**What is needed:** Return each of the following lines verbatim, keeping their original order and wording.

**Dataset rows:**

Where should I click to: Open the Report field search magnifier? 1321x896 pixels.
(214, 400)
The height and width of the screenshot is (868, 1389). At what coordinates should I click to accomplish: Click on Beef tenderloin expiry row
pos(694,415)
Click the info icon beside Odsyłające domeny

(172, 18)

**Answer for the task:**
Where should I click to: Open the Report field search magnifier? 1321x896 pixels.
(214, 400)
The height and width of the screenshot is (868, 1389). At what coordinates should I click to accomplish: Click on Beef tenderloin expiry row
pos(694,415)
Click the info icon beside Odsyłające domeny

(172, 18)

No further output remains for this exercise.